Importante lembrar, também, que ninguém nasceu para fazer alguém resgatar seus débitos. Ninguém veio ao mundo para provocar tragédias na vida dos outros. Não. Os próprios mecanismos da vida oferecem as contingências e circunstâncias para tal. Exemplo: Não é porque matei alguém em existência passada que alguém precisará reencarnar para me matar agora.

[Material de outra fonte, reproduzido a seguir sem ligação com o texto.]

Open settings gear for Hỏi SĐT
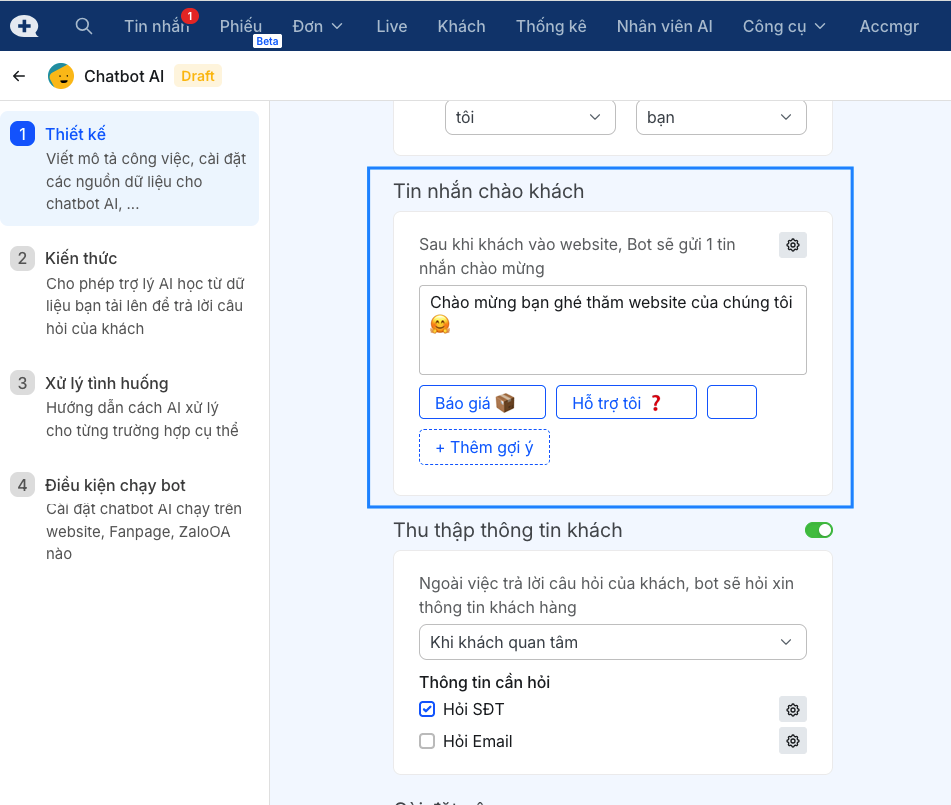This screenshot has height=805, width=951. 793,710
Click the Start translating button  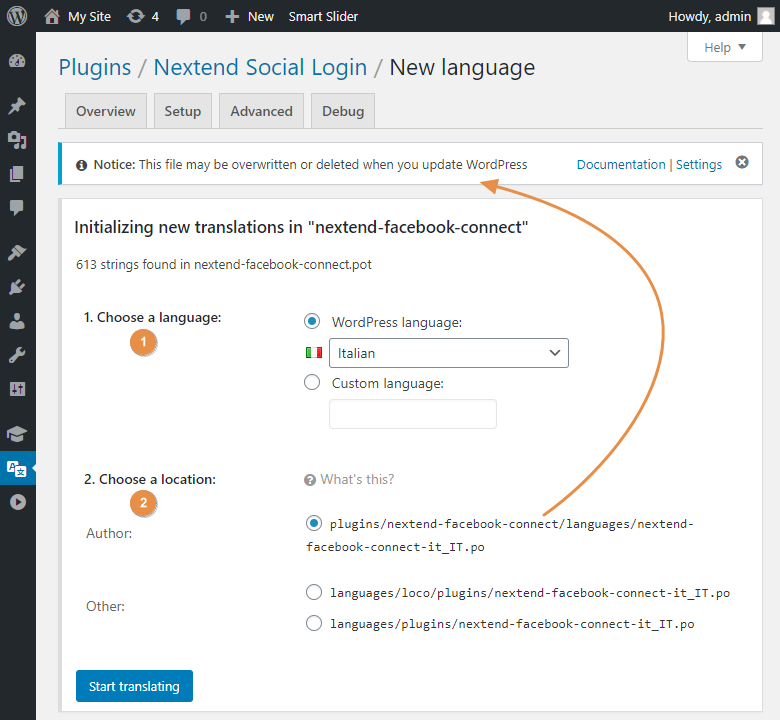[x=134, y=686]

Outra coisa muito importante, a saber:  Somos cobrados em apenas  um por cento daquilo que fizemos no campo do mal, pois isso, já bastará para um espírito ser reeducado para o amor. Exemplo:      Posso ter tirado a vida de inúmeras pessoas em vidas pretéritas, mas bastará eu perder a vida física uma vez, seja num acidente, em uma cirurgia mal sucedida, em uma tragédia natural,  e outro acontecimento inesperado, para que isso já me dê uma nova  consciência e me fazer  sentir, na pele, a importância da existência física para  a evolução do espírito.

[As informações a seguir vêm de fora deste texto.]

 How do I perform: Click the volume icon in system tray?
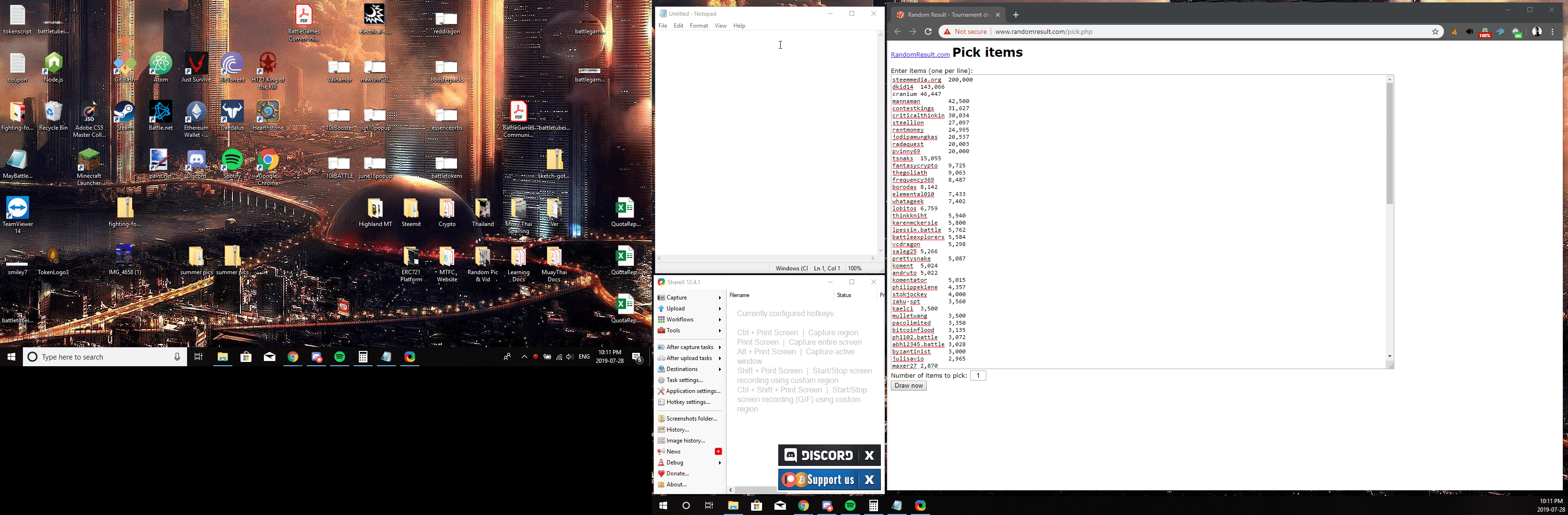coord(570,358)
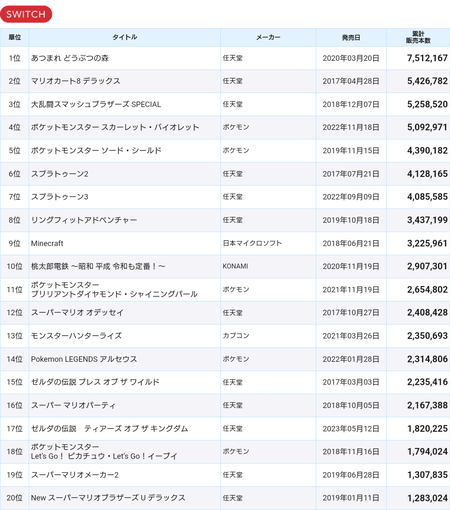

Provação – quando o espírito, ao reencarnar, passa por muitos desafios, dificuldades, dores, perdas para desenvolver em si, experiências que ainda não possui;  virtudes que deseja muito obter; potencialidades que quer dilatar na alma e muitas outras conquistas que o espírito almeja.

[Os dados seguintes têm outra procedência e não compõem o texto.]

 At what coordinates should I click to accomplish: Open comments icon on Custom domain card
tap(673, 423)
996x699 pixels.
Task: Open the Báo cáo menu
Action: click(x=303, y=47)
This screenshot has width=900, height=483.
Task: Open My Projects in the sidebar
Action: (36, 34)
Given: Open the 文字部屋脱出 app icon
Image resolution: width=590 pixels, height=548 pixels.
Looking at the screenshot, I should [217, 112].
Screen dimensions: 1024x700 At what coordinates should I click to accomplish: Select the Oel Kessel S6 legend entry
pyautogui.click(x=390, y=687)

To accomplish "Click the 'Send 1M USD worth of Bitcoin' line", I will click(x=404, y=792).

Importante lembrar que, geralmente, as provas são pedidas pelo próprio espírito antes de reencarnar.      Quando elas sendo justas e necessárias para a evolução daquele espírito, e ele, já possuindo condições para  suportá-las, serão, então, autorizadas por Deus.
Por exemplo:  Para o espírito desejoso de aprender a virtude do  desprendimento e  sair do materialismo que nele impera, levando-o para o campo de espiritualização, as mortes inesperadas, trágicas  são muito oportunas para esses ensejos.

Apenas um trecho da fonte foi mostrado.